# WORK ORDER
This exercise asks for a copy of each line in the records below with the word "computer" in it.

# PROVIDED RECORDS
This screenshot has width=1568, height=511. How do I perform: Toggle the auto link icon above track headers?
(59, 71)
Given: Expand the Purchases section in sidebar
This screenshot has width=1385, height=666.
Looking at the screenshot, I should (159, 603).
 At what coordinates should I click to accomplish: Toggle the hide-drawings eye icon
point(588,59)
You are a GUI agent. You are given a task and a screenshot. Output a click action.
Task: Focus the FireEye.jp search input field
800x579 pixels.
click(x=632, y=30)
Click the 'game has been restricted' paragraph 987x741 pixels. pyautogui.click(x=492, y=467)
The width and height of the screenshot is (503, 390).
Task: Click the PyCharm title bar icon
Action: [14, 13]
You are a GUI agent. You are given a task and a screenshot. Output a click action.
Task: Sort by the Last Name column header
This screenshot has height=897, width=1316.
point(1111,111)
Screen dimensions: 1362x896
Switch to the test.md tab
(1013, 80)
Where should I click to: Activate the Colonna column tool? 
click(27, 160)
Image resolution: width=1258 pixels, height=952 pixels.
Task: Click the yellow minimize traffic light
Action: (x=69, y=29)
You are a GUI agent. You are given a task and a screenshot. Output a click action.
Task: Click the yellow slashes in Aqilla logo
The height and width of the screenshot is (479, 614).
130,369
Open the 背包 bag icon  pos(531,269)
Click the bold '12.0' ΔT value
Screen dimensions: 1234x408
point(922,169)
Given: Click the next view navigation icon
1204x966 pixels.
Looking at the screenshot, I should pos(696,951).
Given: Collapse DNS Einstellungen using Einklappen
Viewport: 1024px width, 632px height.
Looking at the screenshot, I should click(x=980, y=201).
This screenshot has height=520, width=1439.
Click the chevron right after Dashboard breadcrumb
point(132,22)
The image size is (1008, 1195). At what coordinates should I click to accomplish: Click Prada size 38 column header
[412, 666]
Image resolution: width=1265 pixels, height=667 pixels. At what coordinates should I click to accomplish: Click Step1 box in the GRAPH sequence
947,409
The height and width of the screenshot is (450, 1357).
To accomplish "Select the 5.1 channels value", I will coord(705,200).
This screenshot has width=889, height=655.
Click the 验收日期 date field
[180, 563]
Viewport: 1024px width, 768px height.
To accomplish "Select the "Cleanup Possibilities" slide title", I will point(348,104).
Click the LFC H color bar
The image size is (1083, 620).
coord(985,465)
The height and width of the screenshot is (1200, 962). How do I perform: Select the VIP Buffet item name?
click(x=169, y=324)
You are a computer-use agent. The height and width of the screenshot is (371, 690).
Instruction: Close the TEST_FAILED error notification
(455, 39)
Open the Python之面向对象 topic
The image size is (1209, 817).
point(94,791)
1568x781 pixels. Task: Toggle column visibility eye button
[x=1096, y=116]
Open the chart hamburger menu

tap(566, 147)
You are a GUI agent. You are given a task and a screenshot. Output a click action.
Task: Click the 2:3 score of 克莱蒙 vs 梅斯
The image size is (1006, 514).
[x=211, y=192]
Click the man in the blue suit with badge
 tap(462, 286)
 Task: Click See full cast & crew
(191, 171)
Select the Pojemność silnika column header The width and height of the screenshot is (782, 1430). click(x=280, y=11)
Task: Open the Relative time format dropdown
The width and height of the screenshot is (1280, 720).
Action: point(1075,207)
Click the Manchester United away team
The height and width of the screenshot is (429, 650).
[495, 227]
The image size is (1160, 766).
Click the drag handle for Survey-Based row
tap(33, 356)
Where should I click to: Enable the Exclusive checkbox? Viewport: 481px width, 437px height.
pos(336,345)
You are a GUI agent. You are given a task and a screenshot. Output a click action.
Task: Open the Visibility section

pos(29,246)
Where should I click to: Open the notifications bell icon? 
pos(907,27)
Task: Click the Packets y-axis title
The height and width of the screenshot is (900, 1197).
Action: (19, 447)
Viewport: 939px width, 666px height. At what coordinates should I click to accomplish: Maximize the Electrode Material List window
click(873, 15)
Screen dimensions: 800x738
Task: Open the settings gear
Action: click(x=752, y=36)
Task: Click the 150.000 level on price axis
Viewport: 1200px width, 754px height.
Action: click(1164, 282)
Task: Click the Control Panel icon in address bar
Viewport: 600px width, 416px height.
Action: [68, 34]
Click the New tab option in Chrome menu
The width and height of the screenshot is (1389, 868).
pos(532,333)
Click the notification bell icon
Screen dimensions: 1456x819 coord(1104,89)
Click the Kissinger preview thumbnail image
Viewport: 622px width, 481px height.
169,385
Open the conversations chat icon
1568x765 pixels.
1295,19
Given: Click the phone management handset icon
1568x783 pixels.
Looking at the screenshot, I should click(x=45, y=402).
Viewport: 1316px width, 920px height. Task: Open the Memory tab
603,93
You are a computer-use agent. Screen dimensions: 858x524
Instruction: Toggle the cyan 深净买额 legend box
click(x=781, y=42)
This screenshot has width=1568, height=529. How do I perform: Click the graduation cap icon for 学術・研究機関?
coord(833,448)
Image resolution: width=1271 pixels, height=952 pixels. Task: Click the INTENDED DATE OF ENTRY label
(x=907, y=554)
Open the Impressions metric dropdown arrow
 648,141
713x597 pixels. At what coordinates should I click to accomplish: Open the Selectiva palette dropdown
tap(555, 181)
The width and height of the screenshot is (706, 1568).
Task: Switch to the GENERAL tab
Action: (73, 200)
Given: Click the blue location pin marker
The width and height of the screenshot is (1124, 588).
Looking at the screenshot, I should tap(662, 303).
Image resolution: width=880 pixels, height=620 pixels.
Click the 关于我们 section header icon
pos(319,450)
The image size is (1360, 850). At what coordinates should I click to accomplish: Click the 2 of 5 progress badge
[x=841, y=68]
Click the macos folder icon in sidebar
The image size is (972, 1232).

# TASK RESPONSE
You are a computer-use agent. The height and width of the screenshot is (371, 690).
You are a computer-use agent. Screen dimensions: 858x524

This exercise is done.